To STIMULATE debate on problems relating to the conservation and presentation of the country house and its contents.
The 66th Attingham Summer School
Over the course of 18 days, the 66th Attingham Summer School will visit country houses in Sussex, Derbyshire, Nottinghamshire and Oxfordshire. The Summer School begins in Sussex, where it is based in the beautiful surroundings of WEST DEAN, latterly the home of the great Surrealist collector, Edward James, and now an educational trust, containing tapestries, furniture and Surrealist paintings. During the first week the School will visit a number of properties nearby, including ARUNDEL CASTLE, the home of the Dukes of Norfolk for over 700 years and PARHAM HOUSE, a magical 16th century hall house which contains a very personal collection of fine portraits, tapestries and furniture. A whole day at PETWORTH HOUSE combines the Baroque magnificence of the 17th century with a picturesque landscape and 18th and 19th century patronage of great British artists notably Turner and Flaxman. A visit to UPPARK provides an opportunity to consider restoration and conservation in situ, following the disastrous fire of 1989. All the visits are supplemented by a programme of carefully chosen lectures delivered by the directors of the Summer School and other specialists.

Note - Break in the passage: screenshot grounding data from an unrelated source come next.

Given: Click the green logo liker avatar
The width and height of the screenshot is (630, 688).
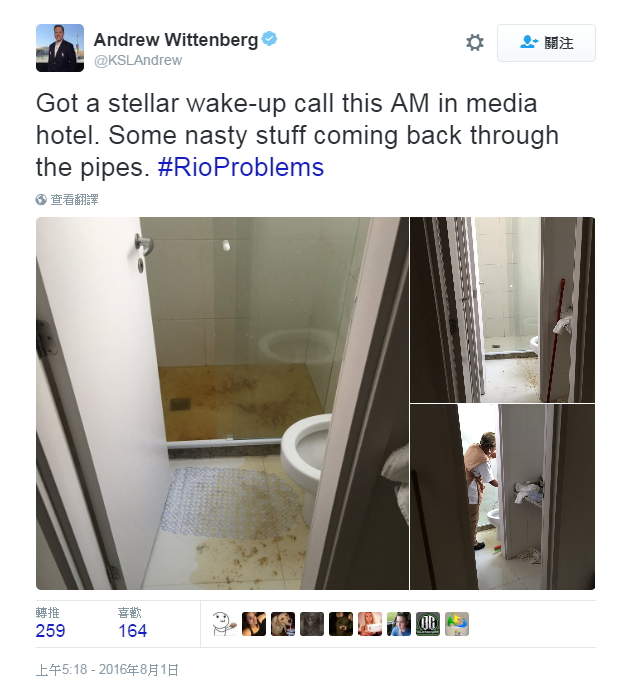Looking at the screenshot, I should coord(428,624).
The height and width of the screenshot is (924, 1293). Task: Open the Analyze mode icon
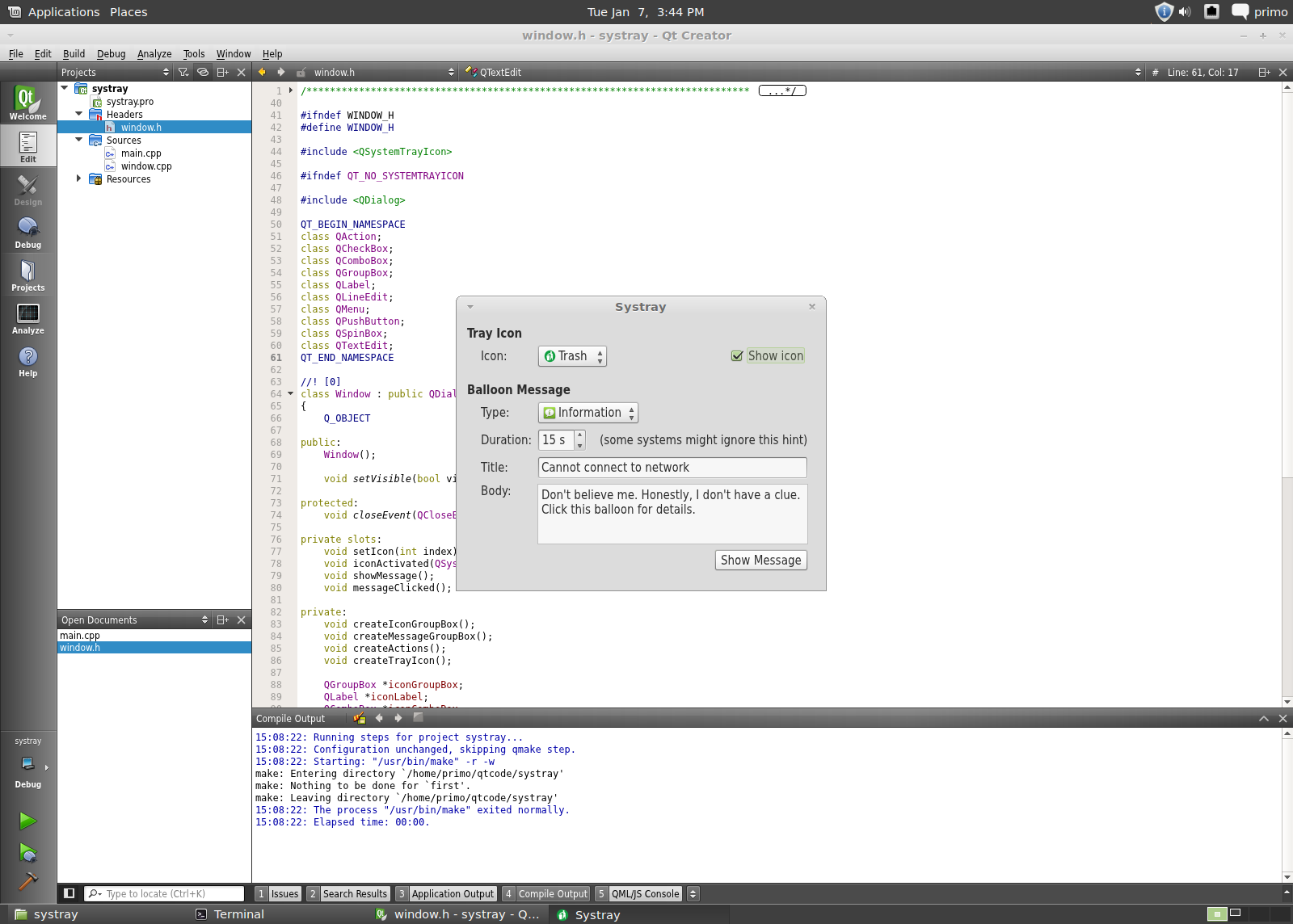click(27, 318)
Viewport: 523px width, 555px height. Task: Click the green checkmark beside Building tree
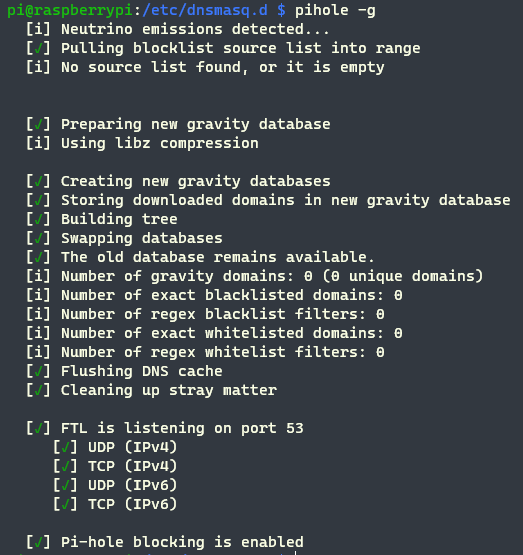pos(39,219)
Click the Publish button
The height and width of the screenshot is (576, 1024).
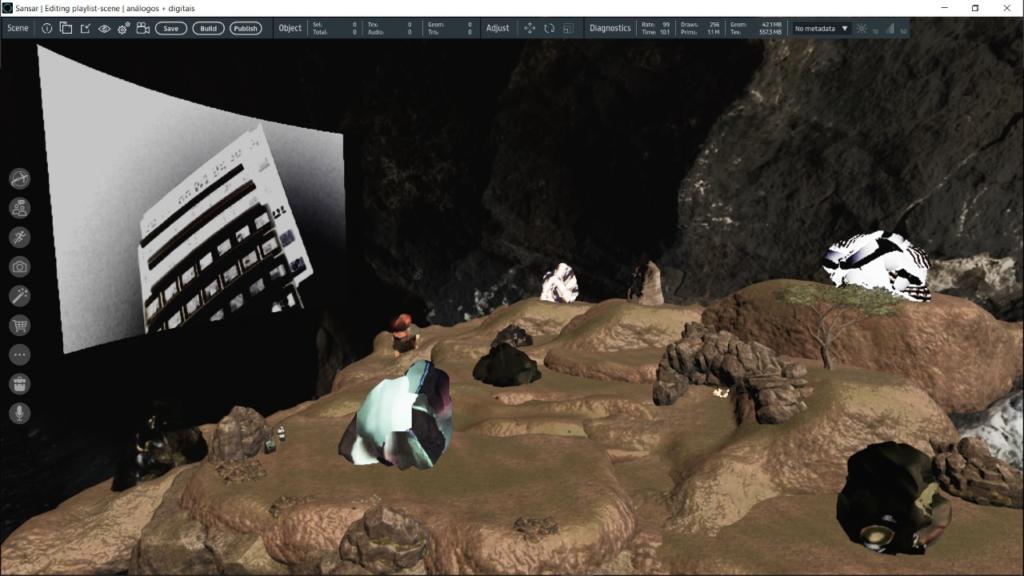tap(245, 28)
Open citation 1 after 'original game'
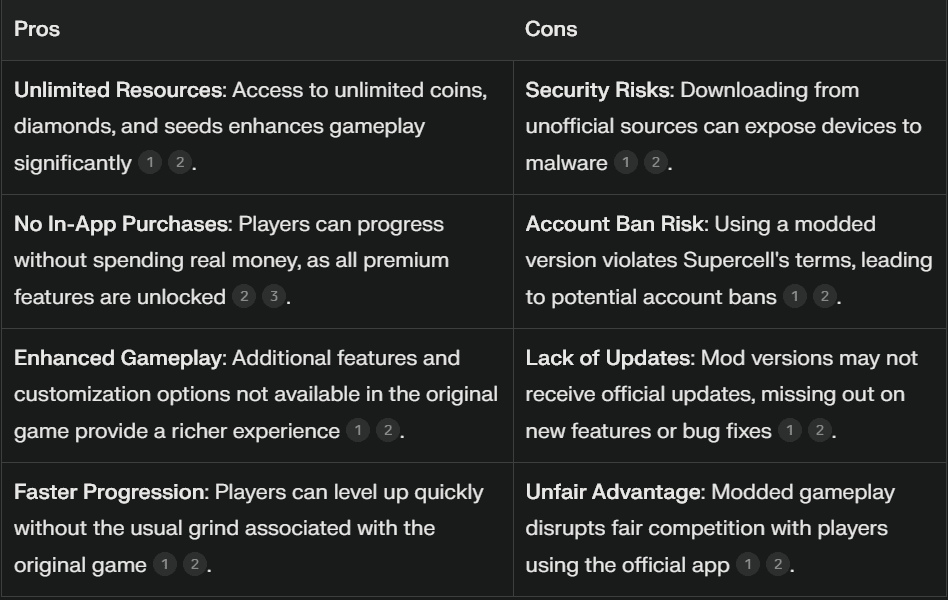 click(x=164, y=564)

We head north to properties in Derbyshire and Nottinghamshire. HARDWICK HALL contains magnificent plasterwork and one of the most important collections of 16th and 17th century textiles and furniture. Members will enjoy unparalleled access at CHATSWORTH, including seminars on the collections of the Dukes of Devonshire from the 16th century to the present day, as well as discussing methods of presentation and interpretation. Other highlights include CALKE ABBEY, for study of an untouched 19th century interior, and a chance to see the magnificent Neo-Classical work of Robert Adam at KEDLESTON HALL.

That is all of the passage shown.